Disclosure Checklist
When reporting gCO₂e/USD, disclose:
- Boundary (A/B/C)
- CI source and subregion
- PUE assumption and source
- $j$ source and range
- $\tau$ derivation (observed billing vs price schedule)
Conclusion
This framework provides a practical, auditable method to compute emissions per dollar of LLM token spend using location-based grid factors.

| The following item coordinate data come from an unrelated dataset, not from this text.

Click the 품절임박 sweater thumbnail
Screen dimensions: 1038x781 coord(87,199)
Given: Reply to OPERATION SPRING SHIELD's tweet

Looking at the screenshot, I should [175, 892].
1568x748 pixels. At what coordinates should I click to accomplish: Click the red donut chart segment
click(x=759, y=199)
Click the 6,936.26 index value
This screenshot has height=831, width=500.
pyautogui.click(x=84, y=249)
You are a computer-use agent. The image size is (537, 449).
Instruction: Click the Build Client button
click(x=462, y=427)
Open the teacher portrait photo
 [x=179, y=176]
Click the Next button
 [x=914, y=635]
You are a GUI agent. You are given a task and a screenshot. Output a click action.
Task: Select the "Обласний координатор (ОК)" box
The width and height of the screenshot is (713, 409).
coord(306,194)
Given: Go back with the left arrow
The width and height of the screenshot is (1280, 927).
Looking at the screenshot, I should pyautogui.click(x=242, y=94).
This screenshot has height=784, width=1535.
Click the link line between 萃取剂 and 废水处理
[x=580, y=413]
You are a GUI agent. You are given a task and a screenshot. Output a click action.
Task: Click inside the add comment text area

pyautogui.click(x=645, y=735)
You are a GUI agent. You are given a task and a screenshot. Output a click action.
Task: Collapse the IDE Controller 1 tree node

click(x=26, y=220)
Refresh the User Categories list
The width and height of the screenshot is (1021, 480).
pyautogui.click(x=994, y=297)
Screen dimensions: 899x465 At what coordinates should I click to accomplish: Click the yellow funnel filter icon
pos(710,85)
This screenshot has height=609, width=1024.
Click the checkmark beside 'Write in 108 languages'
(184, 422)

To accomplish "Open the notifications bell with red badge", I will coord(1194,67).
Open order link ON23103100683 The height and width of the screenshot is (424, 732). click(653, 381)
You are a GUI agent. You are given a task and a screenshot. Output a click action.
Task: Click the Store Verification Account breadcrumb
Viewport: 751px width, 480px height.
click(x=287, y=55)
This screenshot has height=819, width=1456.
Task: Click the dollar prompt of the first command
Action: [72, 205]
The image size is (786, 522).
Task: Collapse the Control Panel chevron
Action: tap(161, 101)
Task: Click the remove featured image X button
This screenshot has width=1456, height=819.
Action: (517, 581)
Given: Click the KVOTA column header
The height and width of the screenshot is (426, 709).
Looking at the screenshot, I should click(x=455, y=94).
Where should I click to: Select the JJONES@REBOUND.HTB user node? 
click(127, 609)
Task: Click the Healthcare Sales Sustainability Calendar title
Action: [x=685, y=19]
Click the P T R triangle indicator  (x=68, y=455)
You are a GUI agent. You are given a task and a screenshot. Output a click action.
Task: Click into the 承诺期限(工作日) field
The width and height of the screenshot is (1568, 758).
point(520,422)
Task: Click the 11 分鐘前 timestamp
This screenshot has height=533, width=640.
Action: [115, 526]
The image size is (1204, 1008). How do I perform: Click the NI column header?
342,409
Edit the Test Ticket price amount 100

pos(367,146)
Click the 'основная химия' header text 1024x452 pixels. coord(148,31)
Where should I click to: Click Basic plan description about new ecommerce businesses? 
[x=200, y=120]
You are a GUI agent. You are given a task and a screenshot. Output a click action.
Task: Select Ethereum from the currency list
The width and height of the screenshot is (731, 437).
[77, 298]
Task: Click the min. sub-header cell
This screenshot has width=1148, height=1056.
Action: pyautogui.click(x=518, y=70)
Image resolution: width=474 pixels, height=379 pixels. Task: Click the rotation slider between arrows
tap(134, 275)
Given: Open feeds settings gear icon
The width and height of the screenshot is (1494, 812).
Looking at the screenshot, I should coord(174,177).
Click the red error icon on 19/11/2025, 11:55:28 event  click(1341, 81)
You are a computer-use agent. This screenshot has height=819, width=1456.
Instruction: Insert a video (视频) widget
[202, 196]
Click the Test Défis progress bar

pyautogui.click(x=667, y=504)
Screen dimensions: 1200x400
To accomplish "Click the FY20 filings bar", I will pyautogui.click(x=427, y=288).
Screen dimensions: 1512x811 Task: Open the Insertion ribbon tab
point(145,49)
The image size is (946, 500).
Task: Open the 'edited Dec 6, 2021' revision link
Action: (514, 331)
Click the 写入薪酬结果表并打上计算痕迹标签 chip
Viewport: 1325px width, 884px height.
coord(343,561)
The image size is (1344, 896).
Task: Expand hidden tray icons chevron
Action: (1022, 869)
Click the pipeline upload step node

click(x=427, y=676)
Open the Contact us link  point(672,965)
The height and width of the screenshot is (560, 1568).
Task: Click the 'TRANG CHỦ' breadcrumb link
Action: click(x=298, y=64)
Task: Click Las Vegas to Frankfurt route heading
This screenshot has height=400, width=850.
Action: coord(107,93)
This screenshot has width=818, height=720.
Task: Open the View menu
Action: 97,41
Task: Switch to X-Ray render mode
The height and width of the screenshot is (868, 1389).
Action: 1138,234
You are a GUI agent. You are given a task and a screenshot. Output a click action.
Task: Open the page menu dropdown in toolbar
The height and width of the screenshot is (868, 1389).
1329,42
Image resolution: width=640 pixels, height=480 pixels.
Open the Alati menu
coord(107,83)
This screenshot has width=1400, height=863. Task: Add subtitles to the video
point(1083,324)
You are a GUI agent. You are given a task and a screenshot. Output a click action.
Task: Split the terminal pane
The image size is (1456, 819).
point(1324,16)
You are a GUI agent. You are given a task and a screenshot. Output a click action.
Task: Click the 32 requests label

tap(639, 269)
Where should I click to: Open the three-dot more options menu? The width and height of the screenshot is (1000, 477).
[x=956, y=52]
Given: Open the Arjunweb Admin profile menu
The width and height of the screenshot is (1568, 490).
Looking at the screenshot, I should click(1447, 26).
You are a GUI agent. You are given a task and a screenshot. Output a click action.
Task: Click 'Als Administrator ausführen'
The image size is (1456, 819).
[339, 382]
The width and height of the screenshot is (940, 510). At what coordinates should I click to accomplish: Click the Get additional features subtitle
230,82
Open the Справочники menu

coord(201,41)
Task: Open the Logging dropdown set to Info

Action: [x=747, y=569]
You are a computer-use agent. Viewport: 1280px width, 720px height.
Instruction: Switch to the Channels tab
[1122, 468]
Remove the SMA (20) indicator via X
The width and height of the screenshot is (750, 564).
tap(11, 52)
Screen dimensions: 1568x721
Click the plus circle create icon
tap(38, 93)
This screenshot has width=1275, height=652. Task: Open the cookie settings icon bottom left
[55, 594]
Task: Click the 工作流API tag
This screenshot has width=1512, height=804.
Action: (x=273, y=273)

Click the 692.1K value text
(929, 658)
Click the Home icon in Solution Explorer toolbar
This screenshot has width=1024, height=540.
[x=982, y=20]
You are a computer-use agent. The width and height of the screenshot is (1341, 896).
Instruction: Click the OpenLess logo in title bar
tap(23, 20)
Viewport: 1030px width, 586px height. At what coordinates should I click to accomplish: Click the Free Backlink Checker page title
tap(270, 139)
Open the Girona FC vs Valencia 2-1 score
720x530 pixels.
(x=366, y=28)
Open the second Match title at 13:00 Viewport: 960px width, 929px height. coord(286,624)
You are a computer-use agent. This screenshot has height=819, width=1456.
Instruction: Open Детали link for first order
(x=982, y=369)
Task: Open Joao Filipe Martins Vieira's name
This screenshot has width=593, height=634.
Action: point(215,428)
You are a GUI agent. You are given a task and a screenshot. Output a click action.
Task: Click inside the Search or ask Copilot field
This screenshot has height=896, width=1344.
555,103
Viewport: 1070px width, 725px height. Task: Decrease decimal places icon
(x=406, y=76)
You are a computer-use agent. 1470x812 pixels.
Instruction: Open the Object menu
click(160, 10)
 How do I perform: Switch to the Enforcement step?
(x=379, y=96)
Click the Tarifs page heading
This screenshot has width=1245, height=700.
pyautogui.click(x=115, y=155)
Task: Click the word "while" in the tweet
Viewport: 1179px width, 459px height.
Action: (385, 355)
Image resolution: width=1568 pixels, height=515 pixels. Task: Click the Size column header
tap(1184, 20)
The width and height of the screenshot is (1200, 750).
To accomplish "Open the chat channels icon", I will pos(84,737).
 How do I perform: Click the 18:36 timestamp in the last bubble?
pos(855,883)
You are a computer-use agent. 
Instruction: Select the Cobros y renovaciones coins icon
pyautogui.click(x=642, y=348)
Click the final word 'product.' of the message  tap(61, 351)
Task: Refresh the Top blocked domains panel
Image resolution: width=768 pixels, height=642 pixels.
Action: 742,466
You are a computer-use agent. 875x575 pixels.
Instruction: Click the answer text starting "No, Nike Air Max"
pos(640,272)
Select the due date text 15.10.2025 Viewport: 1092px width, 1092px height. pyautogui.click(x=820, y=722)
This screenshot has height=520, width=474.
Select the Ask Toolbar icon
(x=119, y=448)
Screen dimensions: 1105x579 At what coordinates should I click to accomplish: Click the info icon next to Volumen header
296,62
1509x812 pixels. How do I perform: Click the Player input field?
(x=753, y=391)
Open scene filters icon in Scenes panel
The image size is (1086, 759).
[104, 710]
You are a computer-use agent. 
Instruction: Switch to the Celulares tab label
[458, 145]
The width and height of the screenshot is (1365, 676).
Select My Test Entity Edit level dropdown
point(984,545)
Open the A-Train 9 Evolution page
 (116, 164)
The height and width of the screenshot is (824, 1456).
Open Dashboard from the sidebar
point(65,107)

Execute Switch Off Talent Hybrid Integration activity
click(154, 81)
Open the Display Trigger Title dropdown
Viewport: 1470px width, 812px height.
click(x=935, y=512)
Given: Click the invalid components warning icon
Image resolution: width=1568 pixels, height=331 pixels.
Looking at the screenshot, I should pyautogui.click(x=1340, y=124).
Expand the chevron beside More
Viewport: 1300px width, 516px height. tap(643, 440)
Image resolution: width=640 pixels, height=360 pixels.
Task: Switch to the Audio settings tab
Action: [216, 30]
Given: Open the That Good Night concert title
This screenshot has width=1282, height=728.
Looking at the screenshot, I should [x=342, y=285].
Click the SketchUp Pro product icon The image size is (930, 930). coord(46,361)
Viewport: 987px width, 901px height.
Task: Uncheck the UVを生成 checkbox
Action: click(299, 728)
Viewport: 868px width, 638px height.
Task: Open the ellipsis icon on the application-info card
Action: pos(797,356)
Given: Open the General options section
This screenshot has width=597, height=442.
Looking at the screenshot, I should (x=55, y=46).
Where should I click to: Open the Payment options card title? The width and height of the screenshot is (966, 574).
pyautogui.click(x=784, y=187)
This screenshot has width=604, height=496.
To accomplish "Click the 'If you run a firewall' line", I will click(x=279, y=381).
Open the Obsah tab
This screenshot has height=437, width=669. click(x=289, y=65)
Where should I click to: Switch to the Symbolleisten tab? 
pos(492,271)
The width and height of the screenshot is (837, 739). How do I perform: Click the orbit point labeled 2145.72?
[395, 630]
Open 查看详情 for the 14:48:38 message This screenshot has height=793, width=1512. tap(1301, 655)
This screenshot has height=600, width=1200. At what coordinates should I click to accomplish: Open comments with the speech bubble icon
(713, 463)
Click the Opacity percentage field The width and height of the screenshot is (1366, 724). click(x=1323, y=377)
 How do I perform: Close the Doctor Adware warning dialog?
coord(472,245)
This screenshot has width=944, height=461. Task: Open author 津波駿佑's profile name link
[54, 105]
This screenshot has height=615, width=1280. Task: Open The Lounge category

The key insight is that gCO₂e/USD is not a constant: it scales with (i) tokens per dollar (pricing and workload mix), (ii) joules per token (utilization/batching), (iii) PUE, and (iv) regional grid intensity.
Because utilization dominates uncertainty, the most scientifically defensible approach for API customers is to publish a range (low/mid/high) rather than a single value. Optional modules extend the framework to embodied hardware and training amortization when disclosures or credible estimates exist.
Standardized environmental reporting for AI would materially improve accuracy by reducing uncertainty in $j$, region, and lifecycle allocations.